Though admission has jumped to $15, that fee allows you to return within a week—and you may well want to, in order to absorb more of the fascinating geological and cultural history of Kauai and Niihau. Visitors enter through the Wilcox Building, the former county library built in 1924 with a Greco-Roman facade on its lava rock exterior. Pass through the small gift shop with an extensive book selection into the Heritage Gallery, where koa wood-lined cases brim with exquisite Niihau shell lei, feather work, and other items that once belonged to royalty. Also on display are some of the hundreds of Western and Hawaiian artifacts recovered from Haaheo O Hawaii (“Pride of Hawaii”), King Kamehameha II’s luxurious barge, which sank off the North Shore in 1824. Another room holds beautifully carved wooden bowls (‘umeke) and other handsome koa pieces, while a theater has continuous screenings of The Hawaiians, a sobering (if somewhat dated) hour-long documentary on Hawaiian history.

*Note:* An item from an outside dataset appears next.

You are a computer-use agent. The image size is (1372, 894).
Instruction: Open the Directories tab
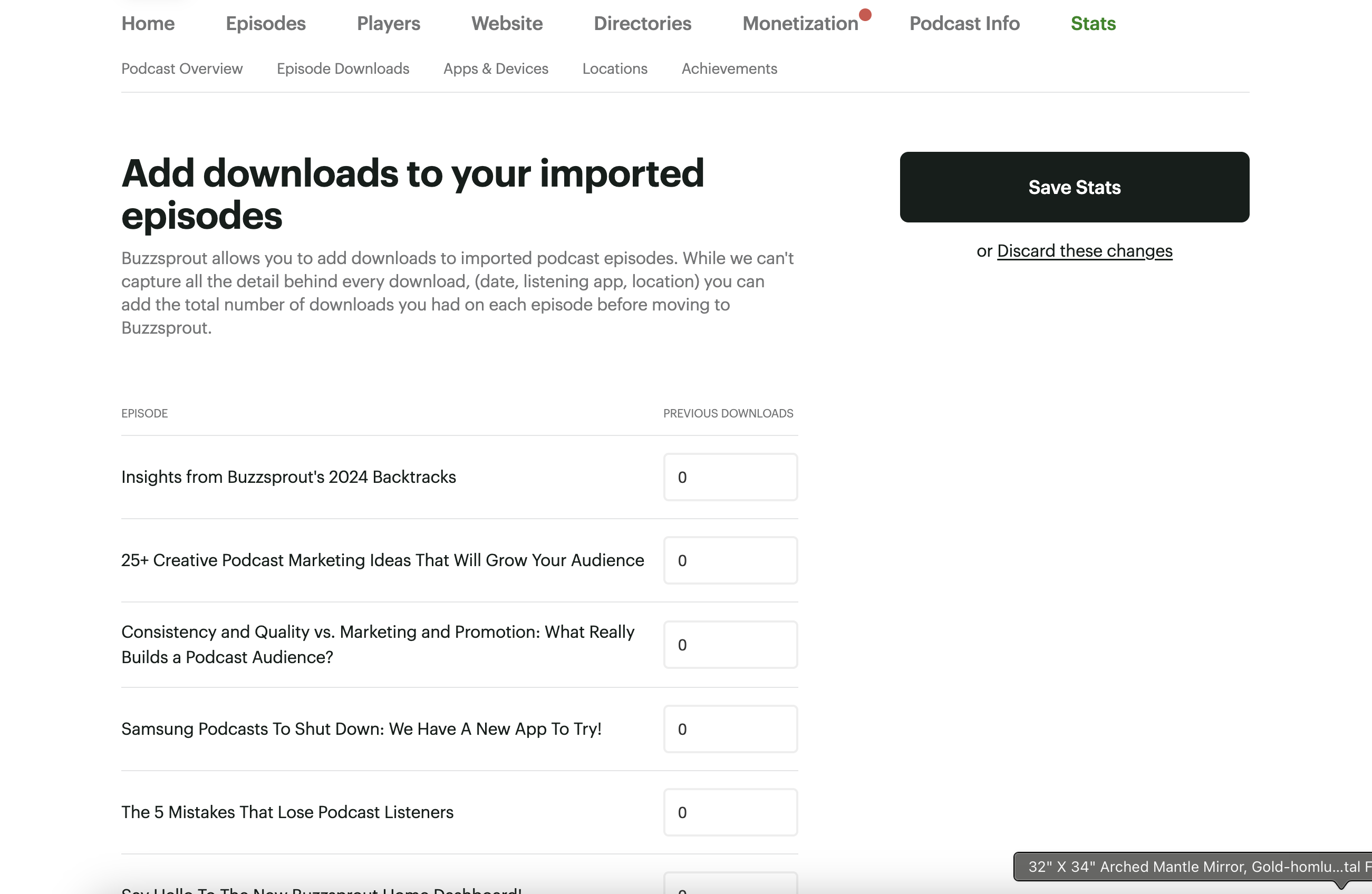tap(642, 23)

The adjacent Rice Building, a two-story lava rock structure opened in 1960, tells “The Story of Kauai.” The main floor’s exhibits focus on the island’s volcanic origins through the arrival of Polynesian voyagers and the beginning of Western contact, including the whalers and missionaries who quickly followed in Capt. Cook’s wake. Rare artifacts include a torn piece of a Niihau makaloa mat, a highly prized bed covering and art form that was essentially abandoned in the late–19th century. On the second floor, the story shifts to that of the plantation era, when waves of immigrants fomented the complex stew known as “local” culture, and continues through World War II.